Word for word, retype the lines from the one containing "At what coordinates should I click to accomplish: Apply" to the last line of the data below, both ends included.

• The input:

# # #

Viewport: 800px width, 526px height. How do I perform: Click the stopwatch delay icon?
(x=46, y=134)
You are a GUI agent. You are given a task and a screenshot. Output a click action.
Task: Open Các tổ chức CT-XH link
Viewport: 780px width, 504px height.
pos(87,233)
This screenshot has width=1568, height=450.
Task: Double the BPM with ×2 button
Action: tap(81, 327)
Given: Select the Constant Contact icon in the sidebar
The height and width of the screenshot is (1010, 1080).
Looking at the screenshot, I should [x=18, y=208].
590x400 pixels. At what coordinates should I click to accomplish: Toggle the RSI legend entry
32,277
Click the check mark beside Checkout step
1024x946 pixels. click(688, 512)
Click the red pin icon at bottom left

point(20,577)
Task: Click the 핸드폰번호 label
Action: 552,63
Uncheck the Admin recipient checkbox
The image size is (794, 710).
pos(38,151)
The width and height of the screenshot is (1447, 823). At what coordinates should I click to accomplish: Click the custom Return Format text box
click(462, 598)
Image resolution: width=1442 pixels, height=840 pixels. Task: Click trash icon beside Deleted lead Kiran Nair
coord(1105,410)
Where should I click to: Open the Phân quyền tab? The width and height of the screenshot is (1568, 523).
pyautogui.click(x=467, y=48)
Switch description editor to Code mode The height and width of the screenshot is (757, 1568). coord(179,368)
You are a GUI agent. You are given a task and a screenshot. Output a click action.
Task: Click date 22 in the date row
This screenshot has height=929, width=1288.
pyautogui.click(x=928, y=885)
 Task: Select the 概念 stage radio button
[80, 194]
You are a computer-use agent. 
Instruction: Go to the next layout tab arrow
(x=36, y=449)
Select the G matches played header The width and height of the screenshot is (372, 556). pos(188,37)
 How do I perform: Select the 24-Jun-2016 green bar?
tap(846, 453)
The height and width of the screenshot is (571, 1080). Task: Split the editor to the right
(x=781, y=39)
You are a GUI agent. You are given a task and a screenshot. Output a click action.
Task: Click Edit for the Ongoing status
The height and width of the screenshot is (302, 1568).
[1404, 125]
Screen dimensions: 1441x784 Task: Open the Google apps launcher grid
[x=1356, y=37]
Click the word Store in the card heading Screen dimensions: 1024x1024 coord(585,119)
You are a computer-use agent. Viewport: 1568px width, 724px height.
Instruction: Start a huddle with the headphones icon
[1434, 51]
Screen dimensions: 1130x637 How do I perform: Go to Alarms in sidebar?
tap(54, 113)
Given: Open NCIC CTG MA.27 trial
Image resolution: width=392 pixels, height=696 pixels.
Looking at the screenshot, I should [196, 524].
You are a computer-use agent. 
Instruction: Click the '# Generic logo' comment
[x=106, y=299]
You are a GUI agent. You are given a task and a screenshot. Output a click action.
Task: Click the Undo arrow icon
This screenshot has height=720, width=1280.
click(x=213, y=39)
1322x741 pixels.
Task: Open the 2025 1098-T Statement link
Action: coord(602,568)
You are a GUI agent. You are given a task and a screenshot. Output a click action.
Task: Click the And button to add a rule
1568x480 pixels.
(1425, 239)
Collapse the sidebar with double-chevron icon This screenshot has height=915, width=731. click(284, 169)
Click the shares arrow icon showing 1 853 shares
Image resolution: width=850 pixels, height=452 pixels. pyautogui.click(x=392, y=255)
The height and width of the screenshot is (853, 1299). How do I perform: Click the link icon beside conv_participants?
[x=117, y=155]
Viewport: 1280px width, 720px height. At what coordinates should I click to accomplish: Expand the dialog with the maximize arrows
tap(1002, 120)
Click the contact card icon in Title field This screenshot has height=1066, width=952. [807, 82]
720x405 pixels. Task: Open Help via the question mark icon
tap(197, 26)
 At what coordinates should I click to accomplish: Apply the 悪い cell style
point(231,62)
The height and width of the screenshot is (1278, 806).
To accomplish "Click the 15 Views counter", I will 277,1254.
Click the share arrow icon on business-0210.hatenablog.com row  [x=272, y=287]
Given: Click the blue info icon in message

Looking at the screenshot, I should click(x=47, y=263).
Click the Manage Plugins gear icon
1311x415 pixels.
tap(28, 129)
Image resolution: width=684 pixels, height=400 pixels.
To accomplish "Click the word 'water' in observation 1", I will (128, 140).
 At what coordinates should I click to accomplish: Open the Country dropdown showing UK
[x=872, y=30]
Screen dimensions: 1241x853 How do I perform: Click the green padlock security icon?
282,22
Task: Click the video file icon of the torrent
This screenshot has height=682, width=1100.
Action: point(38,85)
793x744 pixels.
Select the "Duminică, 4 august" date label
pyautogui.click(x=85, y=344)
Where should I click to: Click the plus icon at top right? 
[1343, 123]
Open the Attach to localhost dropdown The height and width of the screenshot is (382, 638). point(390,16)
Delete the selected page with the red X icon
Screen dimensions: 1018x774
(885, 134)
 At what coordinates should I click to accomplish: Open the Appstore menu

# # #

• Response box:
 At what coordinates should I click to accomplish: Apply the 悪い cell style
point(231,62)
The height and width of the screenshot is (1278, 806).
To accomplish "Click the 15 Views counter", I will 277,1254.
Click the share arrow icon on business-0210.hatenablog.com row  [x=272, y=287]
Given: Click the blue info icon in message

Looking at the screenshot, I should click(x=47, y=263).
Click the Manage Plugins gear icon
1311x415 pixels.
tap(28, 129)
Image resolution: width=684 pixels, height=400 pixels.
To accomplish "Click the word 'water' in observation 1", I will (128, 140).
 At what coordinates should I click to accomplish: Open the Country dropdown showing UK
[x=872, y=30]
Screen dimensions: 1241x853 How do I perform: Click the green padlock security icon?
282,22
Task: Click the video file icon of the torrent
This screenshot has height=682, width=1100.
Action: point(38,85)
793x744 pixels.
Select the "Duminică, 4 august" date label
pyautogui.click(x=85, y=344)
Where should I click to: Click the plus icon at top right? 
[1343, 123]
Open the Attach to localhost dropdown The height and width of the screenshot is (382, 638). point(390,16)
Delete the selected page with the red X icon
Screen dimensions: 1018x774
(885, 134)
 At what coordinates should I click to accomplish: Open the Appstore menu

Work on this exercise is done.